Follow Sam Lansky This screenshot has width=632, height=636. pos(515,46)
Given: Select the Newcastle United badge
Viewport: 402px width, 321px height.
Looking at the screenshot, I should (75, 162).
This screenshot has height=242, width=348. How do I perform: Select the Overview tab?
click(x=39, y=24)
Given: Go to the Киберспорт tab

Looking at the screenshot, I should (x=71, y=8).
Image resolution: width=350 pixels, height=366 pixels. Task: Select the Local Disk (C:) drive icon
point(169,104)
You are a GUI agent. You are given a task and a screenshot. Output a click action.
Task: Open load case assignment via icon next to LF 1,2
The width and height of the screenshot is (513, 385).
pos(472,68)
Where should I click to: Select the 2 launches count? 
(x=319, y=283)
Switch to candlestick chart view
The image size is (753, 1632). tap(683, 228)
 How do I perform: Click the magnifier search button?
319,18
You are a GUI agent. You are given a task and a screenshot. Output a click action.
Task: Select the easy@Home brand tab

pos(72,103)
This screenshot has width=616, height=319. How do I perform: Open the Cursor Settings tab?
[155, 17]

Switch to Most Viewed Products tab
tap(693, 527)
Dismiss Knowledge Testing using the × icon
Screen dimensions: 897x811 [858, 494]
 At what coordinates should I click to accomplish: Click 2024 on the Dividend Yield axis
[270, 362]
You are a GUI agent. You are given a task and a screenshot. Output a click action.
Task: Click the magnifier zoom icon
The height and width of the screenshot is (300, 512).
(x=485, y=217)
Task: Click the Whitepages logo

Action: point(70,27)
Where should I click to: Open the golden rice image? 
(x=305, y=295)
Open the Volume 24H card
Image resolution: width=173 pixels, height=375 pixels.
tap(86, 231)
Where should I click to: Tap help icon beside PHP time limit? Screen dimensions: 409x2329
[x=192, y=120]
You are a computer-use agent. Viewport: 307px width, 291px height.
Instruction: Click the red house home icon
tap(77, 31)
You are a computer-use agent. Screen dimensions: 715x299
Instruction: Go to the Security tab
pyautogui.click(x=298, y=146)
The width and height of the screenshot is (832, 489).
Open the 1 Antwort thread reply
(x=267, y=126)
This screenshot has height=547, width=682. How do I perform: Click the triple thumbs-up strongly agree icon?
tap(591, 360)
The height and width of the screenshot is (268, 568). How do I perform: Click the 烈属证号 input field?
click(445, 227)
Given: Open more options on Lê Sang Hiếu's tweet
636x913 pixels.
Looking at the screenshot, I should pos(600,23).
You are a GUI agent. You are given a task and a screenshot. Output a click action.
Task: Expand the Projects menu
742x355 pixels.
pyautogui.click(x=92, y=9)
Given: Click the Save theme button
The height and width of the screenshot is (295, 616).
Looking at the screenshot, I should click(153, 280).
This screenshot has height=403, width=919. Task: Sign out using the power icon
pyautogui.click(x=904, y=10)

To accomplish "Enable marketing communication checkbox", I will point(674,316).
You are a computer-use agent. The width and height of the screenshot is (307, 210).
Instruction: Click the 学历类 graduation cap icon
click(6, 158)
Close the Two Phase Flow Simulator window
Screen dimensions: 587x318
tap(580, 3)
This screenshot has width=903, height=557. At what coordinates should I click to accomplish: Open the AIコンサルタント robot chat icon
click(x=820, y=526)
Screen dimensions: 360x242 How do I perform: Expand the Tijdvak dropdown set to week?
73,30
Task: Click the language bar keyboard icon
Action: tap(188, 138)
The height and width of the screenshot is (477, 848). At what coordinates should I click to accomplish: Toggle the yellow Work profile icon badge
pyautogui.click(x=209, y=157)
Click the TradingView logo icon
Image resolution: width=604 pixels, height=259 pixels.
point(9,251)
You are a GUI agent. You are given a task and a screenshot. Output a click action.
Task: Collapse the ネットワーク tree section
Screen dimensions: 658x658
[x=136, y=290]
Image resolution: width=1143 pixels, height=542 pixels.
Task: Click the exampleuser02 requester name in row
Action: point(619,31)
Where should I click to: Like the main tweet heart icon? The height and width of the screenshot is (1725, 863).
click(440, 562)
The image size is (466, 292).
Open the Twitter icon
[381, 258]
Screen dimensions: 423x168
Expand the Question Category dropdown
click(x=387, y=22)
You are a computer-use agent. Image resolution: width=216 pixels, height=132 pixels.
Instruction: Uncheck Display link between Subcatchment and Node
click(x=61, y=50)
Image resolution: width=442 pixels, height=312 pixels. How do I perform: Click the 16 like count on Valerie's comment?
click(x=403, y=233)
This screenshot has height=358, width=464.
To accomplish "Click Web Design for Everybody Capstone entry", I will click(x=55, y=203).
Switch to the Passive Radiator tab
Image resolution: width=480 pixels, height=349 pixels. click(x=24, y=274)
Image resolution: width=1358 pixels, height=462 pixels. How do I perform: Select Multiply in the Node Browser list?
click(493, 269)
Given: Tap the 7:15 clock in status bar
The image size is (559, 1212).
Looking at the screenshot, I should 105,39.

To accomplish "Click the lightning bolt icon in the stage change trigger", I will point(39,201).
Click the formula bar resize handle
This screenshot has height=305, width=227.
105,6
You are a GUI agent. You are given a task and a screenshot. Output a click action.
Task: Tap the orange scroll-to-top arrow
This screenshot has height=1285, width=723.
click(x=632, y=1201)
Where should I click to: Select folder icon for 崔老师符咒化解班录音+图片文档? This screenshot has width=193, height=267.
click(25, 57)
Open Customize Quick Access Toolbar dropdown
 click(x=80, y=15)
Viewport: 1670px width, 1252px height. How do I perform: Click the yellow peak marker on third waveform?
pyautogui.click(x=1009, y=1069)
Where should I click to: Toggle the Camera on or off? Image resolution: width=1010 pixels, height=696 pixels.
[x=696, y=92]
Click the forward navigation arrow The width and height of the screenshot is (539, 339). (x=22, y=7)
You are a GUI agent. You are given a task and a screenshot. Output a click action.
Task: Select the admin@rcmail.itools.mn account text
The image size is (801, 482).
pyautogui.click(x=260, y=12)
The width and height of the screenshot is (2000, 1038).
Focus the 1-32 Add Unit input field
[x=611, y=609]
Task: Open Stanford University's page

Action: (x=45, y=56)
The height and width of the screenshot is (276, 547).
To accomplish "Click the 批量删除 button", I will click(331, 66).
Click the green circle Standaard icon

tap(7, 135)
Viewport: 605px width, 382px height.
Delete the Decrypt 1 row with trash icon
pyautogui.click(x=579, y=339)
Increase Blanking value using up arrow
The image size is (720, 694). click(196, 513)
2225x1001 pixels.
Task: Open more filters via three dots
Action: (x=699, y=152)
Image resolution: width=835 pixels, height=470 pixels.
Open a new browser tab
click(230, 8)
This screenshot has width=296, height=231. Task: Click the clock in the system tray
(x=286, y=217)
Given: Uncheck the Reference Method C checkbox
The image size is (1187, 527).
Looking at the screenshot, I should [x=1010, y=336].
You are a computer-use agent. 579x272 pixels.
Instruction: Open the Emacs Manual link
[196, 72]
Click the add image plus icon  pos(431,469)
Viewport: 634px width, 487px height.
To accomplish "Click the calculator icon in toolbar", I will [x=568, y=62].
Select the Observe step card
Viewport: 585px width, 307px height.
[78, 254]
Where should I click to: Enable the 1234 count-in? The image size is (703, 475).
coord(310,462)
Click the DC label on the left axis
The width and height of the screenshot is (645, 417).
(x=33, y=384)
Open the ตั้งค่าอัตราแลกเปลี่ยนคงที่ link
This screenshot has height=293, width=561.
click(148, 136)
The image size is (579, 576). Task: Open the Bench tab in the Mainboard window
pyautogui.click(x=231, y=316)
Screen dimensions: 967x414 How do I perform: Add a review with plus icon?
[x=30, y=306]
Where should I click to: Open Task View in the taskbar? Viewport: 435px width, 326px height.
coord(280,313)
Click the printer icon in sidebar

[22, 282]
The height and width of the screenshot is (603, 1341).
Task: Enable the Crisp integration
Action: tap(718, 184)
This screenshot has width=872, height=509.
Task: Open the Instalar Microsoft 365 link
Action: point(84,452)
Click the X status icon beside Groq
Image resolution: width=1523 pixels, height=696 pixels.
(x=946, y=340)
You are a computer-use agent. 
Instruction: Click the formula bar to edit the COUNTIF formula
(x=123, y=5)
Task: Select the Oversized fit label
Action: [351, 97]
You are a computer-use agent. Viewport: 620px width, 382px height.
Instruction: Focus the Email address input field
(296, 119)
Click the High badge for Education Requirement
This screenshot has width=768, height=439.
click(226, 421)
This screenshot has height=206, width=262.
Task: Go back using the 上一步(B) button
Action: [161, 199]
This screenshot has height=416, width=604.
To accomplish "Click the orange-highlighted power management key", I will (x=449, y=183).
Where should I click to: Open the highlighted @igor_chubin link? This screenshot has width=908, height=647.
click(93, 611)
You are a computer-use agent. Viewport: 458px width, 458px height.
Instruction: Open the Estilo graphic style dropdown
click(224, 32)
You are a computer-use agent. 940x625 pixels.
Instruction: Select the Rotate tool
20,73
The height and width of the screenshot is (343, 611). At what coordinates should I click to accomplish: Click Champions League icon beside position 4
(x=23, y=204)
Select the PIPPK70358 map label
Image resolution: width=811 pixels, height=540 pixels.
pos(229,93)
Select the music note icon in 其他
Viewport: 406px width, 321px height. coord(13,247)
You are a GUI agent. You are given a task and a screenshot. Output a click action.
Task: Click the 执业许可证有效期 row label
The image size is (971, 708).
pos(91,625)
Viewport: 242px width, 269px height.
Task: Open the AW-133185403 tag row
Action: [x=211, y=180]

######

Look above for the line with "Task: Open Stanford University's page" and the line with "Viewport: 605px width, 382px height.". Write out those two lines and all the lines between them, exactly, and no others.

ANSWER FOR THIS EXERCISE:
Task: Open Stanford University's page

Action: (x=45, y=56)
The height and width of the screenshot is (276, 547).
To accomplish "Click the 批量删除 button", I will click(331, 66).
Click the green circle Standaard icon

tap(7, 135)
Viewport: 605px width, 382px height.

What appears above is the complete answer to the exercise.